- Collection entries
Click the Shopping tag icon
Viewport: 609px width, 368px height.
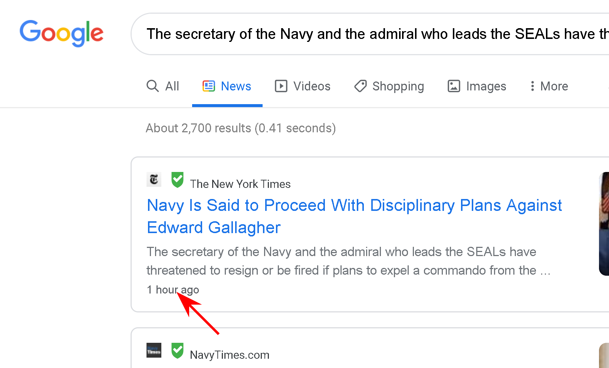click(361, 86)
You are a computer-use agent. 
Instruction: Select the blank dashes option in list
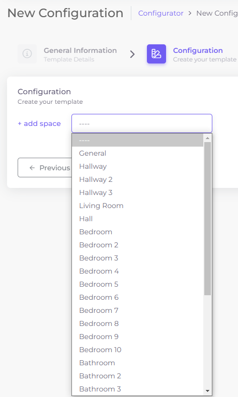[x=137, y=140]
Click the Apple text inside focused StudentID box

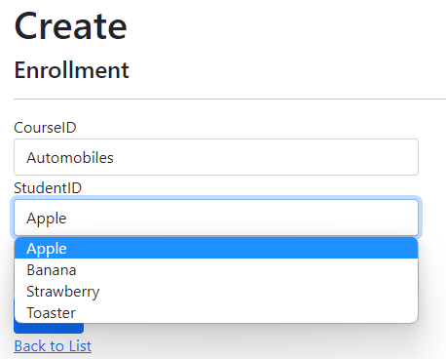(x=47, y=219)
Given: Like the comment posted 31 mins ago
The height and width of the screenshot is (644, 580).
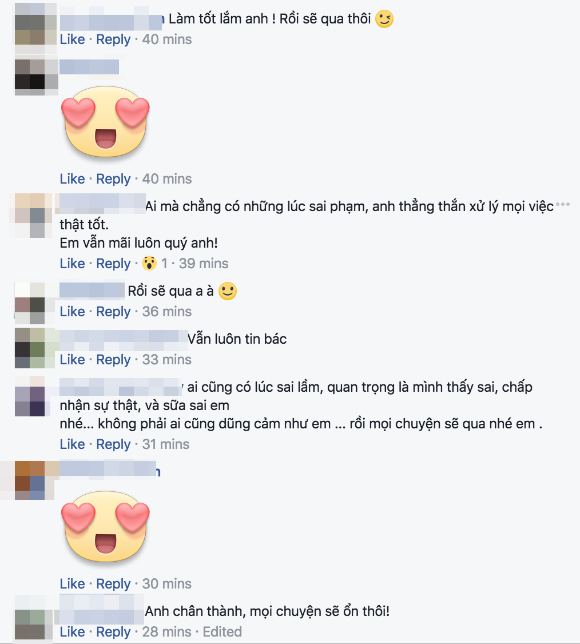Looking at the screenshot, I should pyautogui.click(x=72, y=444).
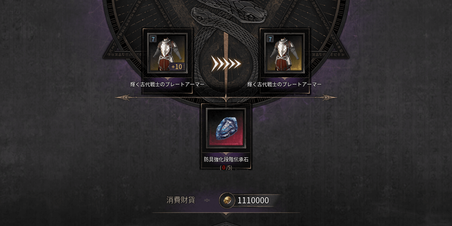Select the source plate armor with +10
This screenshot has height=226, width=452.
pyautogui.click(x=168, y=53)
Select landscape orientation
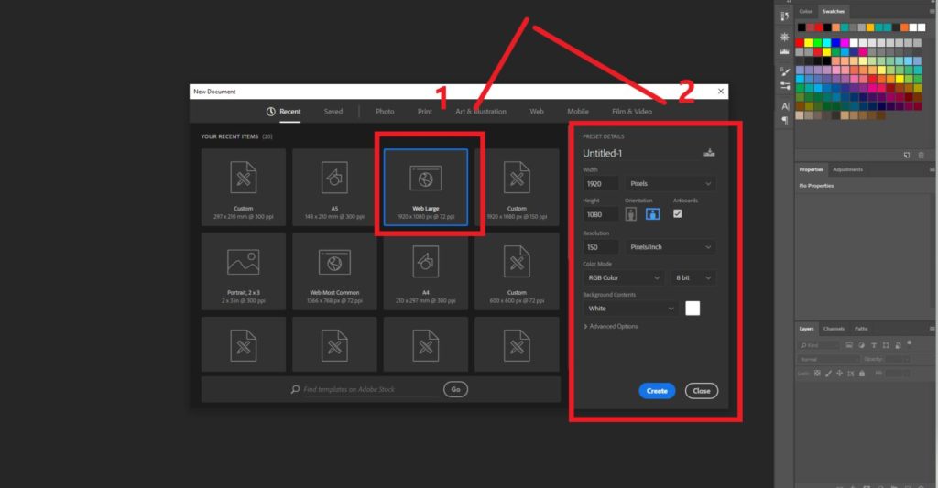The width and height of the screenshot is (938, 488). (x=653, y=214)
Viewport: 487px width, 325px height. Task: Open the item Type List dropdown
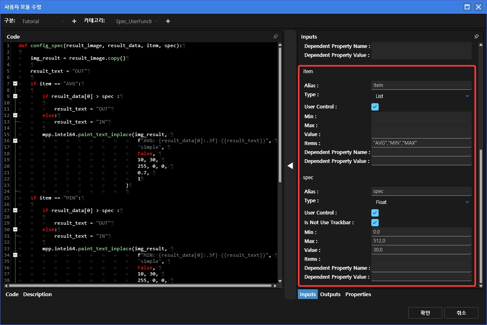[421, 96]
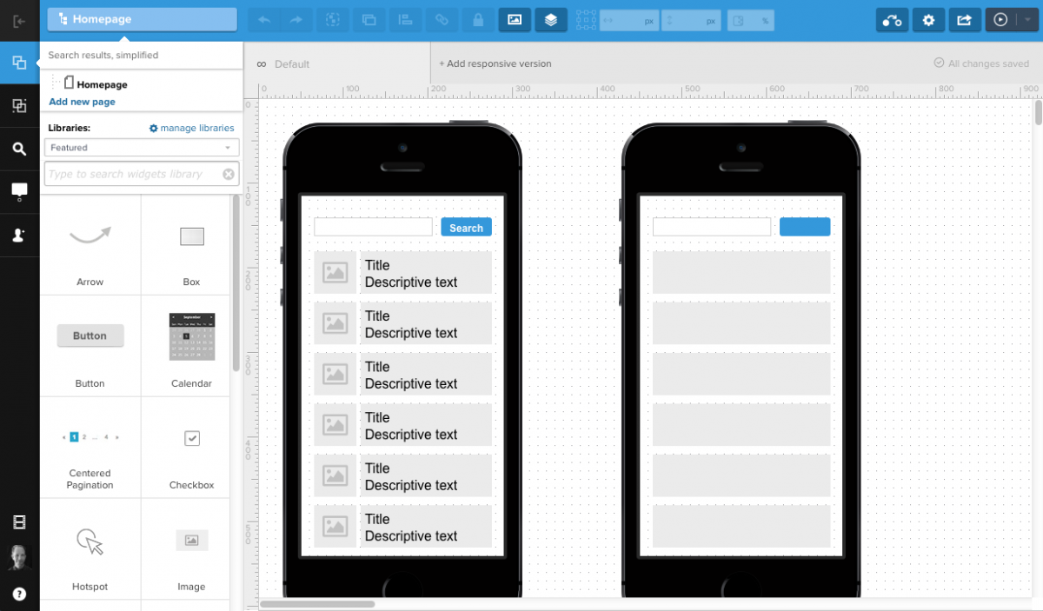Open the comments panel icon

(x=19, y=191)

- Task requirements
Reproduce only the lines of the records from the start up to and including the line that holds "Given: Like the comment posted 31 mins ago"; do not carry over any picture.

- Output for this task
Click the Shopping tag icon
Viewport: 609px width, 368px height.
click(361, 86)
You are a computer-use agent. 
Instruction: Select the blank dashes option in list
[x=137, y=140]
Click the Apple text inside focused StudentID box

(x=47, y=219)
Given: Like the comment posted 31 mins ago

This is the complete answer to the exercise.